The only thing I found a little questionable was the authors’ adamant denial that any of these women (even the ones who lived as men both before and after the war) were lesbians. While I see their point, which is that women had so few options at the time that some might choose to continue to live as men because they preferred a more independent lifestyle, I think it’s a bit silly to think that none of them would be what today would be referred to as “transgendered”. In all, it’s an excellent piece of research on an overlooked area of history.
(I’ve been really out of the blogging game this year. Not sure why, but I just WAS NOT FEELING IT. I’ve been reading at my usual pace, but the effort needed to get online and write up a blog and then copy it to the other blog and blah blah blah was not making the top of my priority list. So I thought “Well, that’s it for book blogging, I guess.” Then one day, I discovered that as I was finishing books, I was feeling inspired to add a little review blurb over at Goodreads (where I diligently keep track of all my book activities). Nothing major or in-depth, but just a little something to let people know what I thought. As time went on, I thought “Maybe I could copy these little blurbs on my blog? They’re obviously not great criticism, but they’re SOMETHING at least.” So that’s what I’m doing. Take it or leave it, people.)

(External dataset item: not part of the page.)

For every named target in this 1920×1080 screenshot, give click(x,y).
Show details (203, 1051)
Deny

I find John Waters totally adorable. His gleeful enthusiasm for all things tacky, crude, and macabre makes me think that we would probably get along famously. Role Models is a series of essays, loosely gathered under the theme of “role models” but it’s mostly musings on his twisted way of seeing the world. Whether it’s a heartfelt explanation of his friendship with former Manson girl Leslie Van Houten or an in-depth investigation of the lives of underground gay porn filmmakers, Waters brings a boundless curiosity and a certain amount of sweet affection to all his subjects. He’s unapologetic about his own quirks and flaws, which makes him very understanding of the neuroses of others (unless they don’t read, in which case, “don’t fuck them”).

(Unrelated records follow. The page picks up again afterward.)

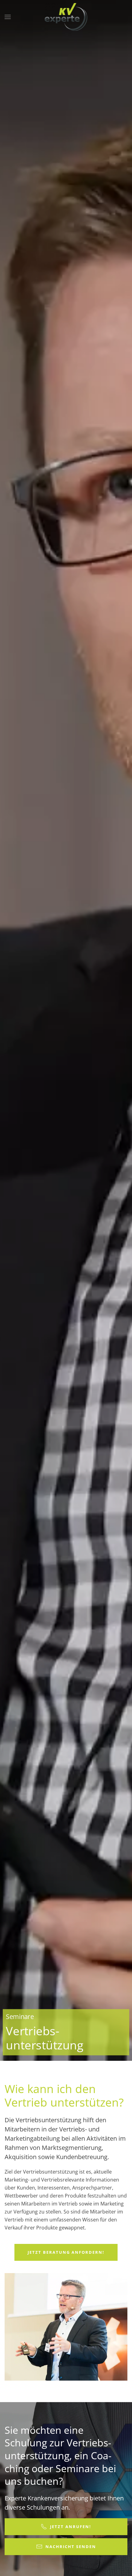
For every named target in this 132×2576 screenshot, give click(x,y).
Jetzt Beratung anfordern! (66, 2252)
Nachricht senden (70, 2546)
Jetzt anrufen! (70, 2526)
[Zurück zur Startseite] (66, 17)
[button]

Although a few of his essays can seem a bit endless (the one about his favorite clothing designer reads a bit like the chapter of American Psycho when Patrick Bateman describes in detail each item of clothing and skin care product he owns) most were glorious little blobs of cheerful crudity and giggling chaos. It’s not for everyone, but if you love his movies, you’ll probably love his books too.

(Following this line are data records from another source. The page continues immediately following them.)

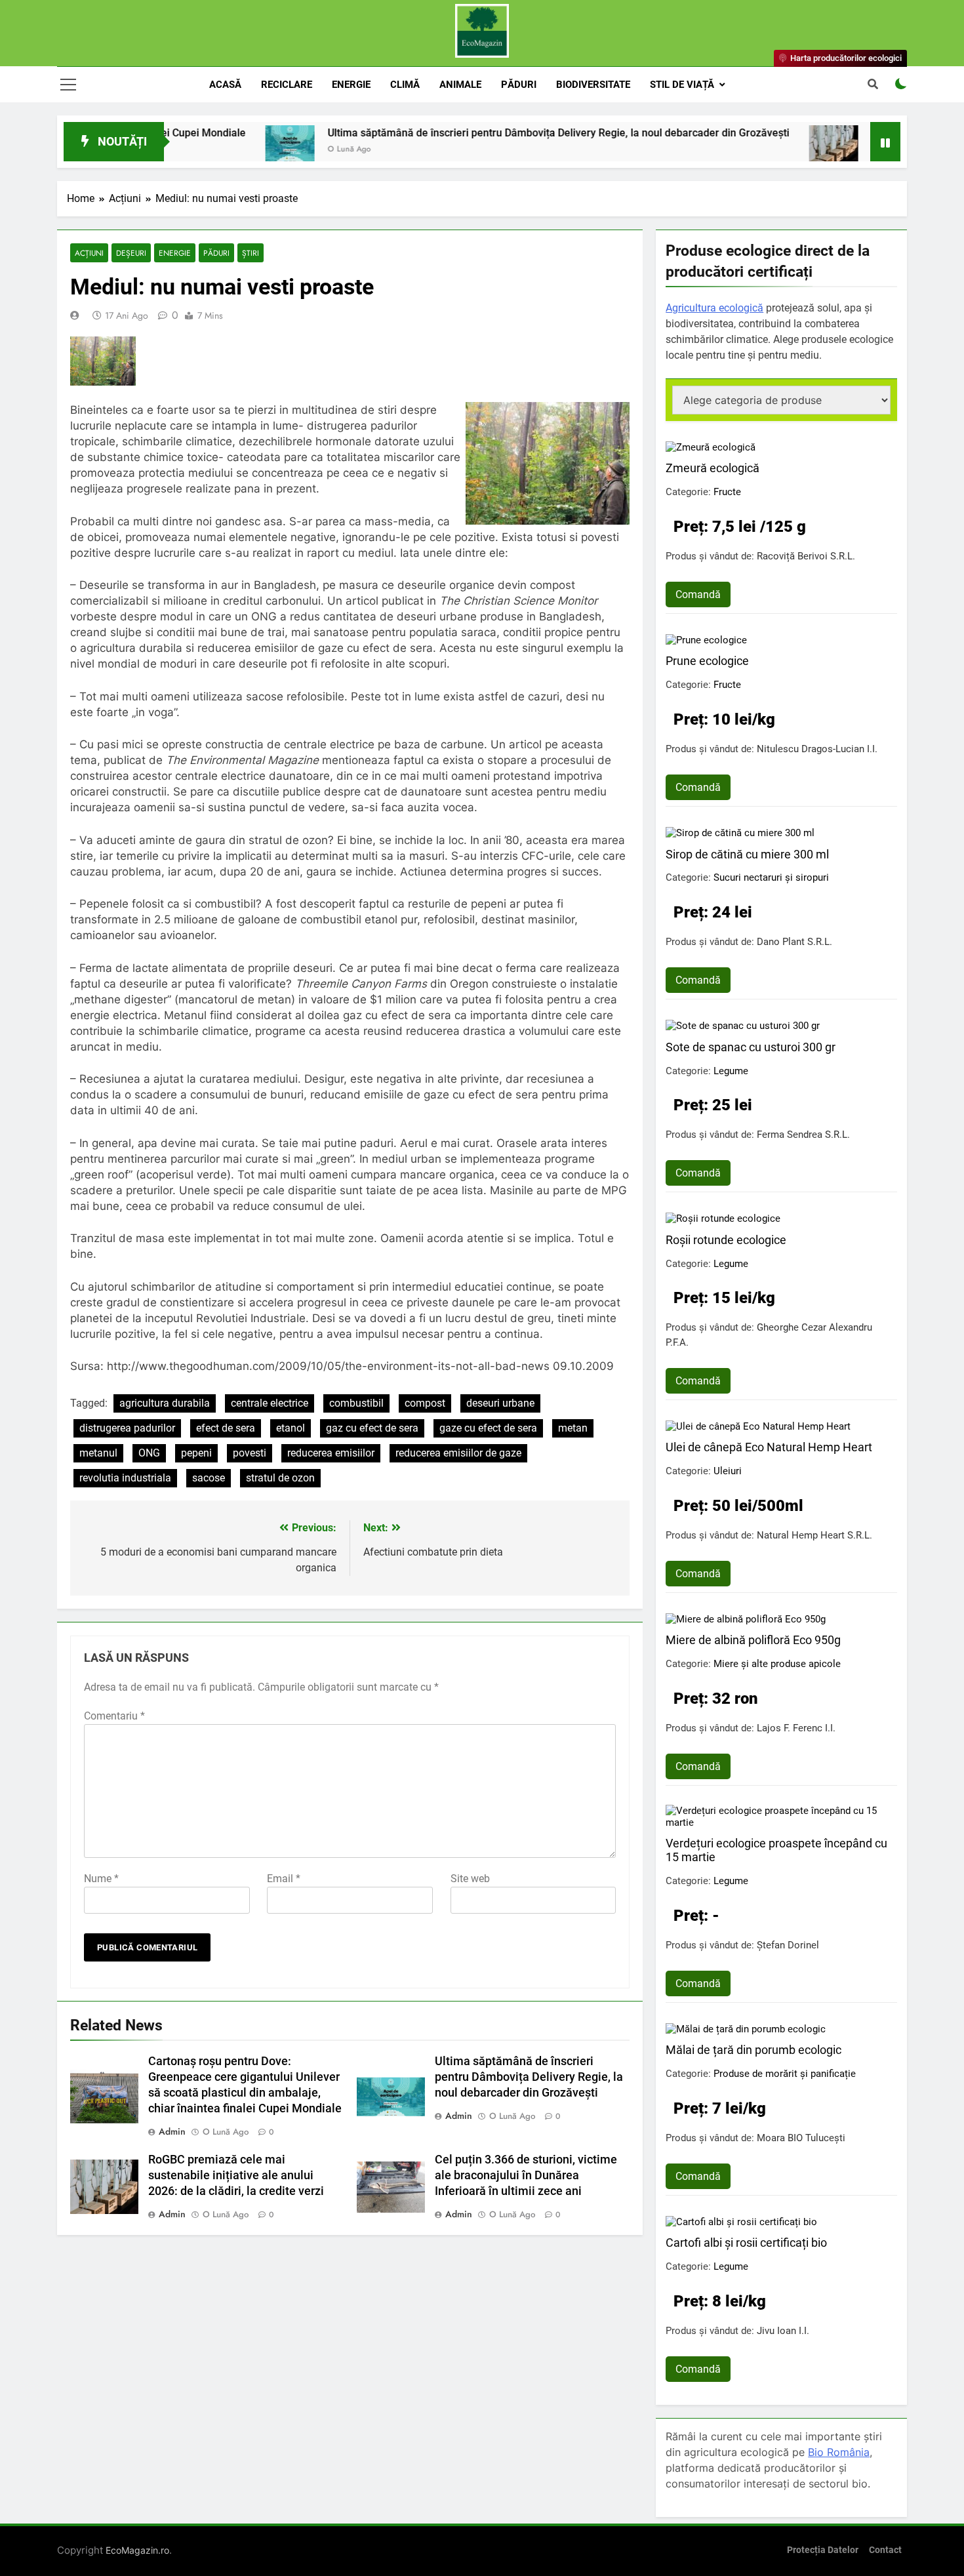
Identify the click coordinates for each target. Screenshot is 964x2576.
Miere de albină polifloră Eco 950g (753, 1640)
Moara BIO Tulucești (801, 2138)
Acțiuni (89, 252)
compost (425, 1403)
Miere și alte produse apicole (777, 1664)
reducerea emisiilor (330, 1453)
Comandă (698, 594)
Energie (351, 85)
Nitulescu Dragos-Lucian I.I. (817, 749)
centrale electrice (269, 1403)
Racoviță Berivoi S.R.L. (806, 556)
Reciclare (286, 85)
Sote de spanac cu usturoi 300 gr (750, 1047)
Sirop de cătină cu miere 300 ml (747, 854)
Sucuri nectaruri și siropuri (771, 877)
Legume (730, 1071)
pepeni (196, 1453)
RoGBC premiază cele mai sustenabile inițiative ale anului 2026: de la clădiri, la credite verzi (236, 2175)
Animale (460, 85)
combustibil (356, 1403)
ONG (149, 1453)
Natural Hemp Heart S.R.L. (814, 1535)
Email (283, 1878)
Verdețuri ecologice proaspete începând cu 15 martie (776, 1850)
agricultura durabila (164, 1403)
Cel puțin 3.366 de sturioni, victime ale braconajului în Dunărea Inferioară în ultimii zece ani (526, 2175)
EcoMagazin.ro (137, 2550)
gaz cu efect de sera (372, 1428)
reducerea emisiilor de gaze (458, 1453)
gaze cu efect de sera (488, 1428)
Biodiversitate (593, 85)
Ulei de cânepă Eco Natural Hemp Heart (769, 1447)
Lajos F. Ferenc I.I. (796, 1728)
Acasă (225, 85)
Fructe (727, 492)
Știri (250, 252)
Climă (405, 85)
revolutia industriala (125, 1478)
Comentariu (114, 1716)
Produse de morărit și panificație (784, 2074)
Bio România (839, 2452)
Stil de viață (682, 85)
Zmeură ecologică (712, 468)
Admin (172, 2131)
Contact (885, 2550)
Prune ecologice (707, 661)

This is a charming little book that The Boyfriend picked up for me while on a business trip to Vancouver. He apparently stumbled upon the author doing a signing, and managed to get a signed copy with a nice dedication for me.
Chuck Bertrand’s voice is pleasant, and he tells stories from his career in the RCMP that vary from humorous to heartbreaking. I really enjoyed this, and felt that Bertrand seems to be the kind of law enforcement officer that everyone hopes for–dedicated to protecting and serving, but with a healthy of dose of humor and common sense.
Although not to everyone’s taste, I found this a quick and sweet read.